[REQUIRED ACTION] Return the data below exactly, but only from the line containing "[Pourquoi le régime" through the line containing "Avis sur LavaSlim: La", with both of those lines included.

[SUPPLIED DATA]
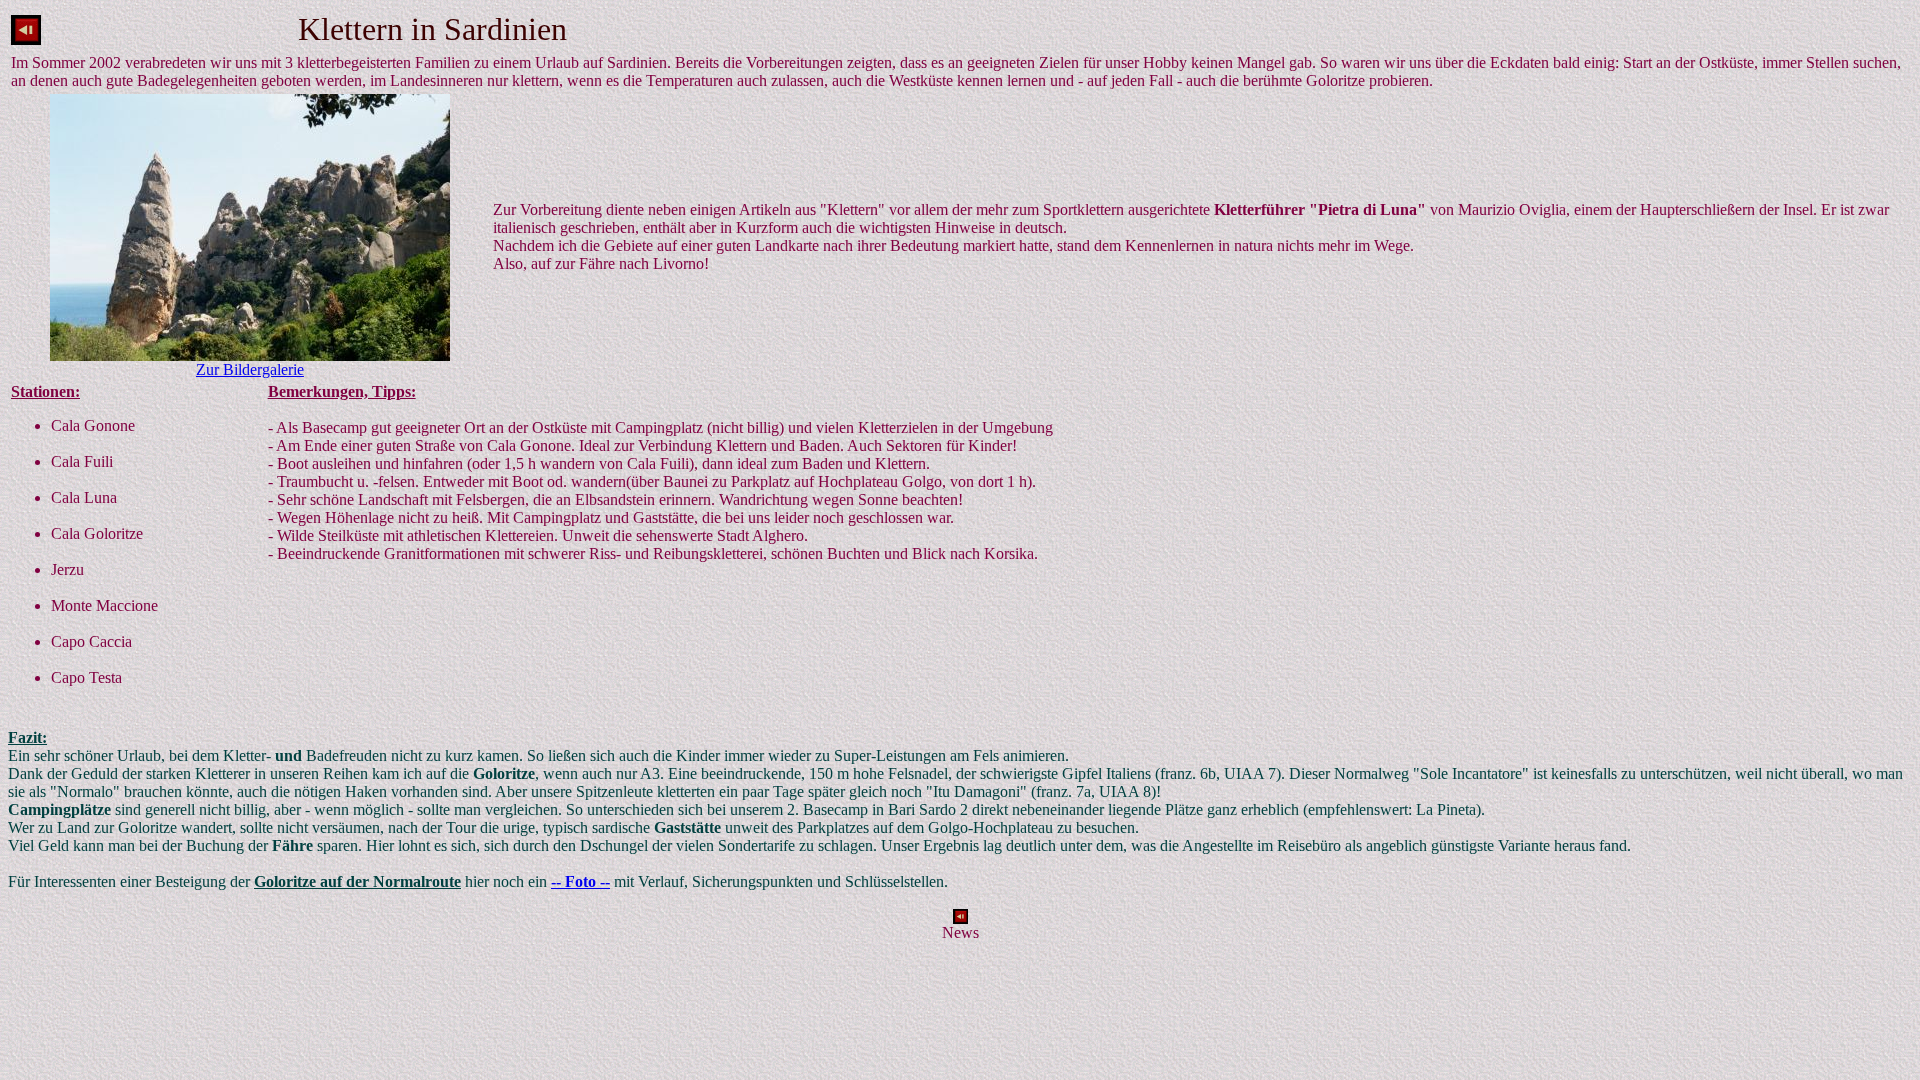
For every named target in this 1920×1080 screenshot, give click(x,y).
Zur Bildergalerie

...

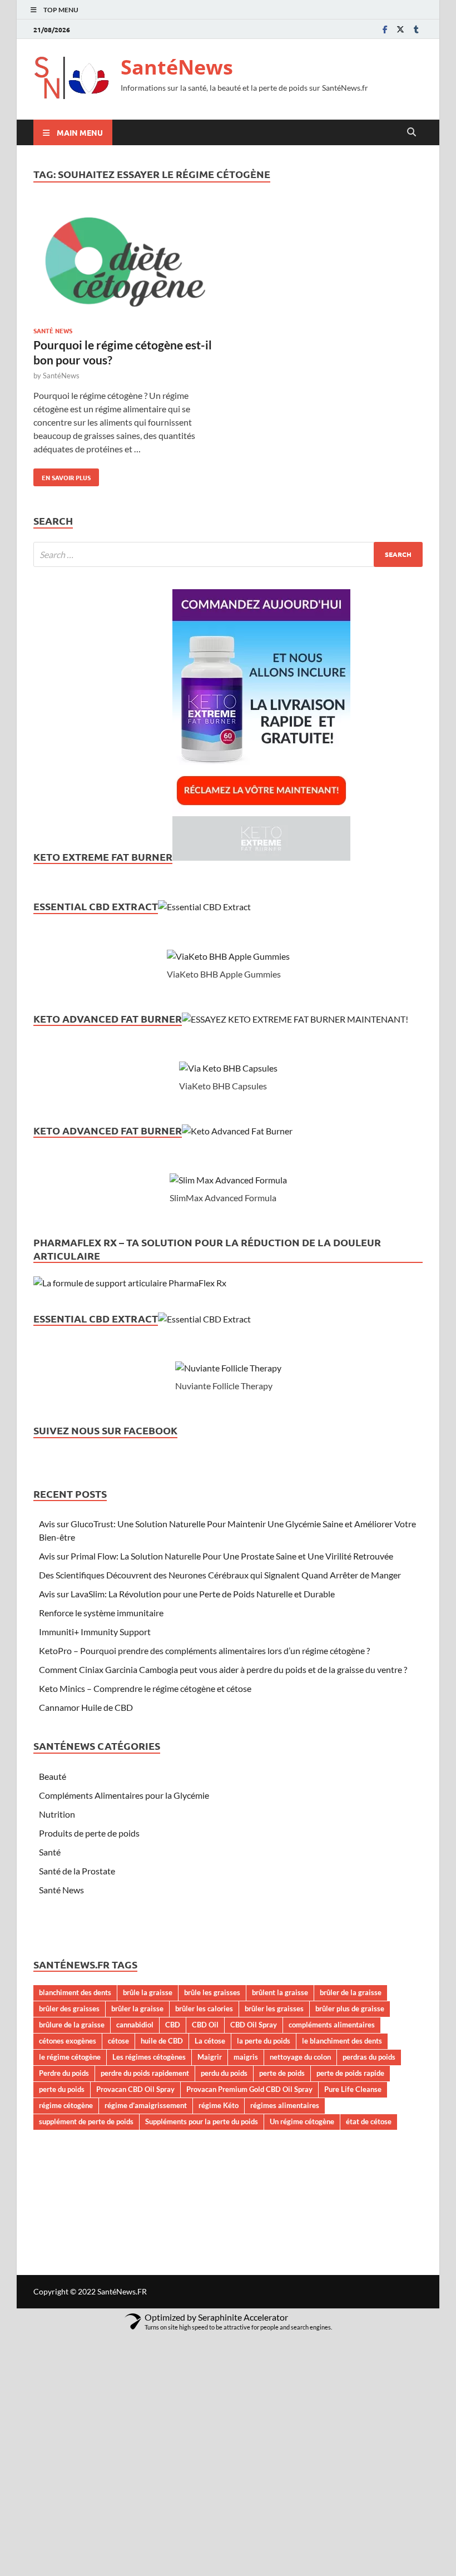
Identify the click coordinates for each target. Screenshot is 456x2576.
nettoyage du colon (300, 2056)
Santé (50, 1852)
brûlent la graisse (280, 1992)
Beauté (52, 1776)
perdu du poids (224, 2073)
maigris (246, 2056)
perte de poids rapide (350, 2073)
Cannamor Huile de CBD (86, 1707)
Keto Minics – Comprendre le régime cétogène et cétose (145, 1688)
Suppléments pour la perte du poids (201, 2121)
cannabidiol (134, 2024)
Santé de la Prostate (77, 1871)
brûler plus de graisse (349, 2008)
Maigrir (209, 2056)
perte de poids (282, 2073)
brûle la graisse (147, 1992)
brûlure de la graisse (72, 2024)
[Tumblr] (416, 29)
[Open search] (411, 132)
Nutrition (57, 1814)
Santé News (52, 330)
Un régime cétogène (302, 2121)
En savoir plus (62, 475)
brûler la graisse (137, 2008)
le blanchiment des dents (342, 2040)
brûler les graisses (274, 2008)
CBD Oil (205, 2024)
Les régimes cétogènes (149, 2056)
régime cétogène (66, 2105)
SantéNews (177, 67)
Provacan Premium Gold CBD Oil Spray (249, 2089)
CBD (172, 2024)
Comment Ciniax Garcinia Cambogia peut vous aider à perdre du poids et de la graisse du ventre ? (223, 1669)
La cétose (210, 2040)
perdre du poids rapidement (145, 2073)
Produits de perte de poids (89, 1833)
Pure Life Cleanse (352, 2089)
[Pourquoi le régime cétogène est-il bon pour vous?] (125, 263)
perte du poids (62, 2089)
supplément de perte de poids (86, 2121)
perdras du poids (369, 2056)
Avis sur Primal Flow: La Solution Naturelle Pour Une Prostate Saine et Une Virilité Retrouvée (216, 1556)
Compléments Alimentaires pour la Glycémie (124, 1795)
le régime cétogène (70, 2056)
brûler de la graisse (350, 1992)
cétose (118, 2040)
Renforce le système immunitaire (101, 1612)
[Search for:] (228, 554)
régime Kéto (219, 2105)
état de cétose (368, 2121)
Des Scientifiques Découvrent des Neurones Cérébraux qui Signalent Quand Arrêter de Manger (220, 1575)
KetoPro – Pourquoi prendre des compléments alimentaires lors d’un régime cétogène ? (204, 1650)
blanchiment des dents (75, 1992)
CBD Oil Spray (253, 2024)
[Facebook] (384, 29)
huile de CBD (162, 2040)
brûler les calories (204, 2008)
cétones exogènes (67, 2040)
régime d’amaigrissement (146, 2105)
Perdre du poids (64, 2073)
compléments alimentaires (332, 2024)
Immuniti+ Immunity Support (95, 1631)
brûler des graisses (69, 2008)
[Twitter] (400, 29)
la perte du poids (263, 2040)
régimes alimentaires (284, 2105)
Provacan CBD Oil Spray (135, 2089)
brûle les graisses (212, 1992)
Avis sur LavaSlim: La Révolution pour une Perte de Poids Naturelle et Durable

[SOLUTION FOR THIS EXERCISE]
[Pourquoi le régime cétogène est-il bon pour vous?] (125, 263)
perte du poids (62, 2089)
supplément de perte de poids (86, 2121)
perdras du poids (369, 2056)
Avis sur Primal Flow: La Solution Naturelle Pour Une Prostate Saine et Une Virilité Retrouvée (216, 1556)
Compléments Alimentaires pour la Glycémie (124, 1795)
le régime cétogène (70, 2056)
brûler de la graisse (350, 1992)
cétose (118, 2040)
Renforce le système immunitaire (101, 1612)
[Search for:] (228, 554)
régime Kéto (219, 2105)
état de cétose (368, 2121)
Des Scientifiques Découvrent des Neurones Cérébraux qui Signalent Quand Arrêter de Manger (220, 1575)
KetoPro – Pourquoi prendre des compléments alimentaires lors d’un régime cétogène ? (204, 1650)
blanchiment des dents (75, 1992)
CBD Oil Spray (253, 2024)
[Facebook] (384, 29)
huile de CBD (162, 2040)
brûler les calories (204, 2008)
cétones exogènes (67, 2040)
régime d’amaigrissement (146, 2105)
Perdre du poids (64, 2073)
compléments alimentaires (332, 2024)
Immuniti+ Immunity Support (95, 1631)
brûler des graisses (69, 2008)
[Twitter] (400, 29)
la perte du poids (263, 2040)
régimes alimentaires (284, 2105)
Provacan CBD Oil Spray (135, 2089)
brûle les graisses (212, 1992)
Avis sur LavaSlim: La Révolution pour une Perte de Poids Naturelle et Durable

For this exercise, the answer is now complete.